| Records for the task |
***
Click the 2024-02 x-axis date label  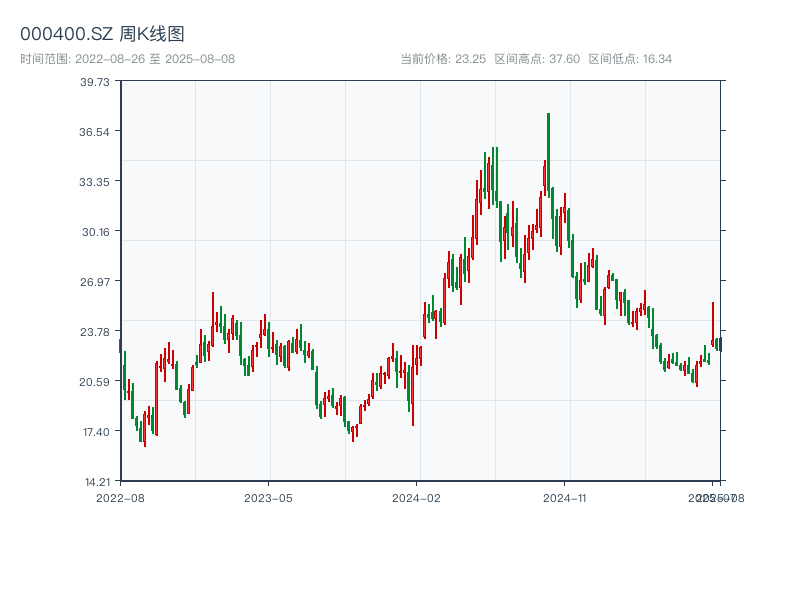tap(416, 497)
***
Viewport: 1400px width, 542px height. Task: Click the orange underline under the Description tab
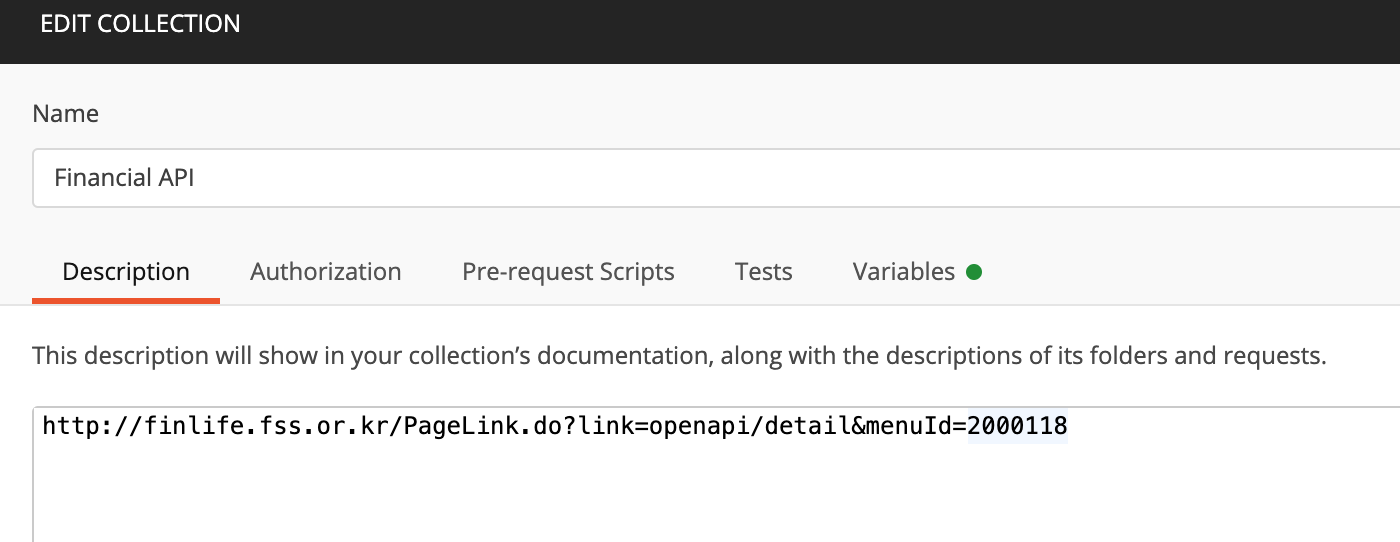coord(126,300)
***
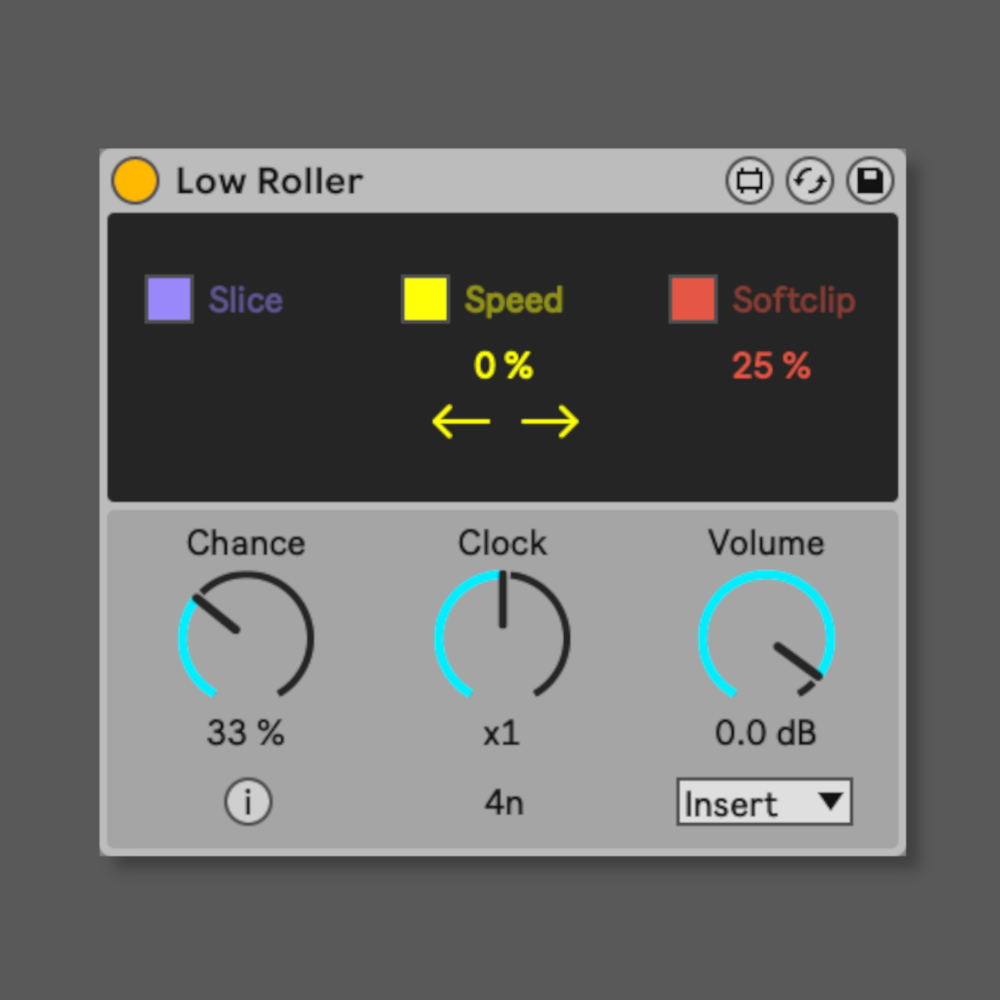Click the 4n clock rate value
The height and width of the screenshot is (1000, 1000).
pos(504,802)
***
| Exercise aim |
Repeat the rows from the line with "Viewport: 1400px width, 542px" to the line with "coord(126,300)", both included, without the pictures.

| Exercise response |
Viewport: 1400px width, 542px height. Task: Click the orange underline under the Description tab
coord(126,300)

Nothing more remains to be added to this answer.